## Begin

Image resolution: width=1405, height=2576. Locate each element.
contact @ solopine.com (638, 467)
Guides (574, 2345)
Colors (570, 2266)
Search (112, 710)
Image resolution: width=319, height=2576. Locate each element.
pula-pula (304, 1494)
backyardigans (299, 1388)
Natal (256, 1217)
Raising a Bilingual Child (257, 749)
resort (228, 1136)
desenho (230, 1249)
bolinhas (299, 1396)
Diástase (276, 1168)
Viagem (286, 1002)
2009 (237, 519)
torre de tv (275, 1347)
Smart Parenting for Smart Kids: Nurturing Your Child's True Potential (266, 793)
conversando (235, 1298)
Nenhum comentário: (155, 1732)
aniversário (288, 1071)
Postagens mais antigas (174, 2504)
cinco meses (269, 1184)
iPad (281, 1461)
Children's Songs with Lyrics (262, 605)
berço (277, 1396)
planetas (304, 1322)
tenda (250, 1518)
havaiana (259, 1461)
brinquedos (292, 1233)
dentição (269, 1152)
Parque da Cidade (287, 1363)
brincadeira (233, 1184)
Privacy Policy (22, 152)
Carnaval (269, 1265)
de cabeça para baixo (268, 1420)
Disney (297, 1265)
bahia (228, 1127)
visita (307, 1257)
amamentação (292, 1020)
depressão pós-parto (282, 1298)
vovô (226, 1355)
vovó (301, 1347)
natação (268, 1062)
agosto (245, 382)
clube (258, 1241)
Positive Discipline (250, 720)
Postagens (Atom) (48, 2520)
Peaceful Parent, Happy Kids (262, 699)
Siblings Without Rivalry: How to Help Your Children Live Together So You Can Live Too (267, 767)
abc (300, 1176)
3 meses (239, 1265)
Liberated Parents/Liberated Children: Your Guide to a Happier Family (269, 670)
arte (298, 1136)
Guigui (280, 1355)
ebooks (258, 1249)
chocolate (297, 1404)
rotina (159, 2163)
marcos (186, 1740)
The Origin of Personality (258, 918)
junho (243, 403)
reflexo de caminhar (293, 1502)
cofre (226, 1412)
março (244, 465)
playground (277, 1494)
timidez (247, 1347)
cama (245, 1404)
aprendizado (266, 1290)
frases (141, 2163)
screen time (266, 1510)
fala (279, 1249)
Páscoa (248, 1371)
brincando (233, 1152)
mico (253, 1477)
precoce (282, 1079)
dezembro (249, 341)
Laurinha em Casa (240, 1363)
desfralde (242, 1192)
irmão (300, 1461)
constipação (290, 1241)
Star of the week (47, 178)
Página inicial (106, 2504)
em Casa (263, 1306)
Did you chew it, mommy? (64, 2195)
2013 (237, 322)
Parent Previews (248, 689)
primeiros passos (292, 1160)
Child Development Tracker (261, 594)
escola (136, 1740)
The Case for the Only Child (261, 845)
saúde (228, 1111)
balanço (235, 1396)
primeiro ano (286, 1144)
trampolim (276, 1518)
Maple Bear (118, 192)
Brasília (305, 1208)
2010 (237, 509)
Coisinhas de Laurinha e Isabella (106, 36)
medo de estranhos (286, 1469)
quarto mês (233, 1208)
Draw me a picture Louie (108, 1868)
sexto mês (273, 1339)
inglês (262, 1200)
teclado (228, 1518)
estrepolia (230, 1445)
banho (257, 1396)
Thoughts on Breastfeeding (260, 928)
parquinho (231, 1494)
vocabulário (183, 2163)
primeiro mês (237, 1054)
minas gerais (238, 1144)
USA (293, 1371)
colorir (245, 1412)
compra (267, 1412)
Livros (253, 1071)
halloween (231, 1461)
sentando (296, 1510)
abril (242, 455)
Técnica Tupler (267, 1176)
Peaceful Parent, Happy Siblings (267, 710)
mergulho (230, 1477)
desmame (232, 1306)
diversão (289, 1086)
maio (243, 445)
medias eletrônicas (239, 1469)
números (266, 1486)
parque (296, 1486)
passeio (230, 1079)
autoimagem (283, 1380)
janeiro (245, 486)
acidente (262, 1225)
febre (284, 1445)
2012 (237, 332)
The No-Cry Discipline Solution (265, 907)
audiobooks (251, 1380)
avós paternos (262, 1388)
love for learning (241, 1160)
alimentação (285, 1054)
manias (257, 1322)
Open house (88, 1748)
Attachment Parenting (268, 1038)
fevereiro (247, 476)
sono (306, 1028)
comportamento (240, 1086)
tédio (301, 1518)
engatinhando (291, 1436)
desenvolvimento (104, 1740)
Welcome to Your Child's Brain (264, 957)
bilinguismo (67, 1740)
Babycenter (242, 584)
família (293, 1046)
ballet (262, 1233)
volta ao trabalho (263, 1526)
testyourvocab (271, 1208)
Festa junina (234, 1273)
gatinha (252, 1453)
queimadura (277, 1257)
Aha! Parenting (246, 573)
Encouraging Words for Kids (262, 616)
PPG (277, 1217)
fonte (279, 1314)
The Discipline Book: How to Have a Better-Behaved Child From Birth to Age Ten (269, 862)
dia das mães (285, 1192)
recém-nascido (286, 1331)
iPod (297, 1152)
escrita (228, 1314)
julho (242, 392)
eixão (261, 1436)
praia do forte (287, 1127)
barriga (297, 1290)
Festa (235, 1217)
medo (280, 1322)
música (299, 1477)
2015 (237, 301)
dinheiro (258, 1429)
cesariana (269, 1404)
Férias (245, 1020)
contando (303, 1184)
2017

## End

» **What needs to be done**: Print every line of the items above, starting with the line that contains "desmame (232, 1306)" and continuing through the final item.

» **The response**:
desmame (232, 1306)
diversão (289, 1086)
maio (243, 445)
medias eletrônicas (239, 1469)
números (266, 1486)
parque (296, 1486)
passeio (230, 1079)
autoimagem (283, 1380)
janeiro (245, 486)
acidente (262, 1225)
febre (284, 1445)
2012 (237, 332)
The No-Cry Discipline Solution (265, 907)
audiobooks (251, 1380)
avós paternos (262, 1388)
love for learning (241, 1160)
alimentação (285, 1054)
manias (257, 1322)
Open house (88, 1748)
Attachment Parenting (268, 1038)
fevereiro (247, 476)
sono (306, 1028)
comportamento (240, 1086)
tédio (301, 1518)
engatinhando (291, 1436)
desenvolvimento (104, 1740)
Welcome to Your Child's Brain (264, 957)
bilinguismo (67, 1740)
Babycenter (242, 584)
família (293, 1046)
ballet (262, 1233)
volta ao trabalho (263, 1526)
testyourvocab (271, 1208)
Festa junina (234, 1273)
gatinha (252, 1453)
queimadura (277, 1257)
Aha! Parenting (246, 573)
Encouraging Words for Kids (262, 616)
PPG (277, 1217)
fonte (279, 1314)
The Discipline Book: How to Have a Better-Behaved Child From Birth to Age Ten (269, 862)
dia das mães (285, 1192)
recém-nascido (286, 1331)
iPod (297, 1152)
escrita (228, 1314)
julho (242, 392)
eixão (261, 1436)
praia do forte (287, 1127)
barriga (297, 1290)
Festa (235, 1217)
medo (280, 1322)
música (299, 1477)
2015 (237, 301)
dinheiro (258, 1429)
cesariana (269, 1404)
Férias (245, 1020)
contando (303, 1184)
2017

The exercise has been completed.